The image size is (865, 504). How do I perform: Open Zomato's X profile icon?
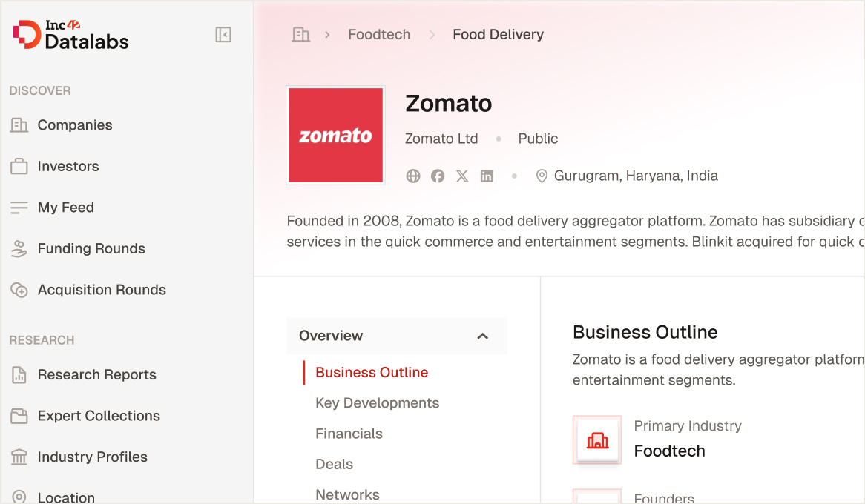[x=462, y=176]
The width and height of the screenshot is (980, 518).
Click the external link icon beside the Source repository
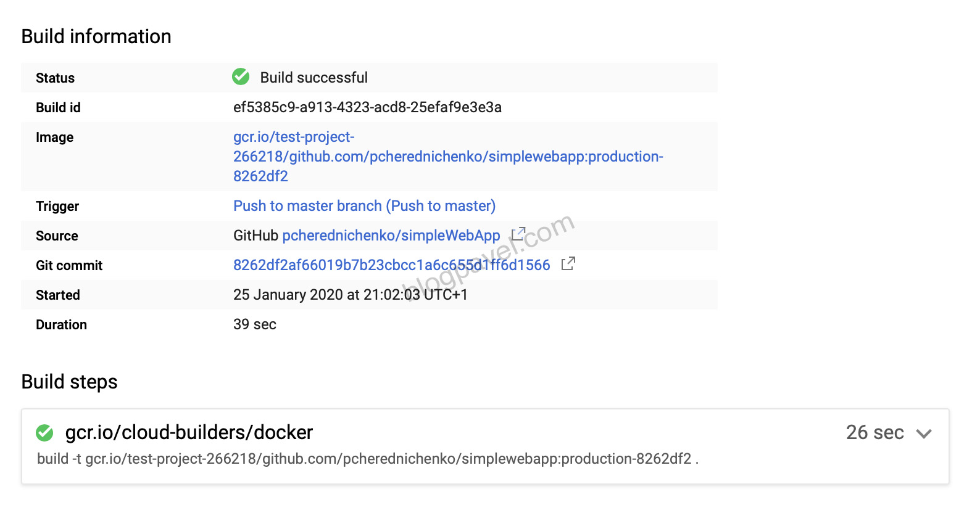[x=518, y=234]
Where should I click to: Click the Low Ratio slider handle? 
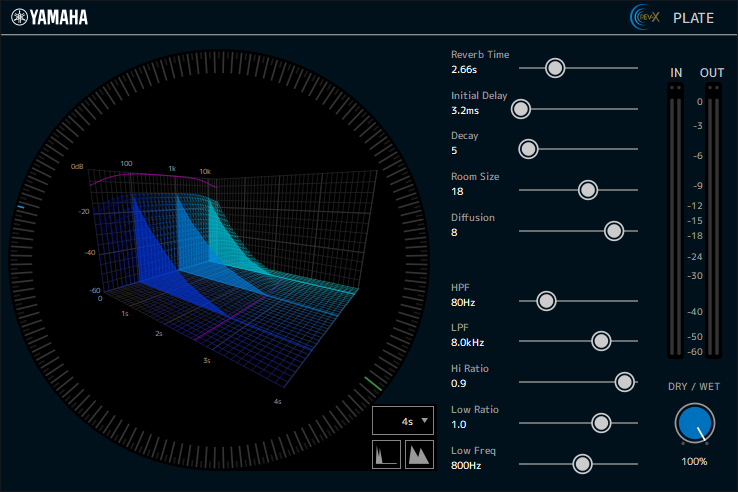(x=601, y=423)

####

▶ _DESCRIPTION OF THE TASK_
Without the pictures, write out every line above exactly as it appears.

▶ _SOLUTION TO THE EXERCISE_
The image size is (865, 504). How do I perform: Open Zomato's X profile icon?
[x=462, y=176]
The width and height of the screenshot is (980, 518).
Click the external link icon beside the Source repository
[x=518, y=234]
Where should I click to: Click the Low Ratio slider handle? 
(x=601, y=423)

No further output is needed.